TRIER
BIRGIT REICHERT (DPA)

Vor 25 Jahren: Weltweit größter Fund römischer Goldmünzen in Trier

Es ist der weltweit größte Fund römischer Goldmünzen: Als Prunkstück thront der Schatz mitten im Münzkabinett des Rheinischen Landesmuseums Trier. Der Trierer Goldschatz umfasst gut 2.650 Münzen aus purem Gold und ist rund 18,5 Kilogramm schwer. Am 9. September ist es 25 Jahre her, dass der Sensationsfund auf abenteuerliche Weise geborgen wurde. Insgesamt 17 Finder waren daran beteiligt. Dem Direktor des Landesmuseums, Marcus Reuter, ist noch immer die Erleichterung anzumerken: „Eigentlich ist es ein Riesenwunder, dass der Schatz wieder fast komplett zusammengeführt werden konnte.“

Rückblick: Das antike Gold kam überraschend bei Bauarbeiten für ein Parkdeck in der ehemaligen Römerstadt zutage. Ein Baggerfahrer hatte beim Aushub das mit Goldmünzen gefüllte Bronzegefäß unbemerkt auseinandergerissen und einen Teil der Münzen mit der Erde weggefahren.
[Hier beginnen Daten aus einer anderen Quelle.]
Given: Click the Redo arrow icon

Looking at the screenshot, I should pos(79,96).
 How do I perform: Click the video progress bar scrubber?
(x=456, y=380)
Kurz darauf fanden Hobby-Archäologen an beiden Stellen die ersten Goldmünzen. Einer der Sucher entdeckte den „Löwenanteil“: das Unterteil des Gefäßes und einen großen Klumpen - aus rund 2.000 Münzen. In Eimer und Plastiktüte verpackt brachte er den Fund dann ins Landesmuseum.

Unschätzbarer archäologischer Wert

„Das war unser Glück“, sagt Reuter. Wenn sich der Hauptfinder nicht gemeldet hätte, wäre der Schatz vielleicht nie zusammengeführt worden. „Da darf man gar nicht drüber nachdenken.“ Im Anschluss suchte man nach den anderen Findern, die nach und nach weitere Münzen abgaben.

Münzkundler gehen davon aus, dass der Schatz - so wie er seit nun fünf Jahren in Trier ausgestellt ist - zu mindestens 96 Prozent vollständig ist. Der Verbleib der möglichen restlichen Münzen sei unbekannt. „Es hält sich das Gerücht, dass in jener Nacht in Trierer Kneipen Freirunden mit Goldmünzen bezahlt worden sein sollen“, sagt Reuter.

Der Trierer Goldschatz ist das wichtigste Exponat in der Dauerausstellung des Museums. „Wir haben ja schon ein international sehr hohes Level an Qualität der Funde, aber innerhalb des hohen Niveaus ist der Goldschatz noch mal ein absoluter Leuchtturm. Er ist eigentlich das Aushängeschild unseres Hauses.“ Es kämen Besucher aus aller Welt, um ihn sich anzuschauen. „Man merkt schon, wenn die Leute davor stehen: Gold ist schon was Faszinierendes.“

Sein Haus feiert das 25-jährige Fundjubiläum an diesem Sonntag , 9. September mit einem bunten Programm - bei freiem Eintritt. Vom Material her sei der Goldschatz zwischen drei und fünf Millionen Euro wert, schätzt Reuter. Sein archäologischer Wert dagegen ist nach Angaben der Generaldirektion Kulturelles Erbe Rheinland-Pfalz unschätzbar.

Münzwelt auf den Kopf gestellt

Der Schatz habe damals die Münzwelt auf den Kopf gestellt: 88 neue Münztypen seien entdeckt worden - die Häufigkeit der bekannten Münzen veränderte sich. Die Münzen reichen vom Jahr 63/64 bis 196 - und sind je zwischen 5,8 und 7,6 Gramm schwer. Auf den Goldstücken sind insgesamt 27 römische Kaiser oder deren Verwandte abgebildet - von Kaiser Nero bis Mark Aurel. Die Forscher fanden heraus, dass der Schatz wohl kein Privatvermögen war, sondern eine staatliche Kasse, die sorgsam verwaltet wurde. Während eines Bürgerkrieges im Jahr 196 n. Chr. wurden die Münzen in einem Keller vergraben und gerieten danach in Vergessenheit. Vermutlich habe der einstige Verwalter des Schatzes sein Wissen um das Versteck mit ins Grab genommen, teilt die Generaldirektion Kulturelles Erbe mit. Bis dann am 9. September 1993 der Bagger kam.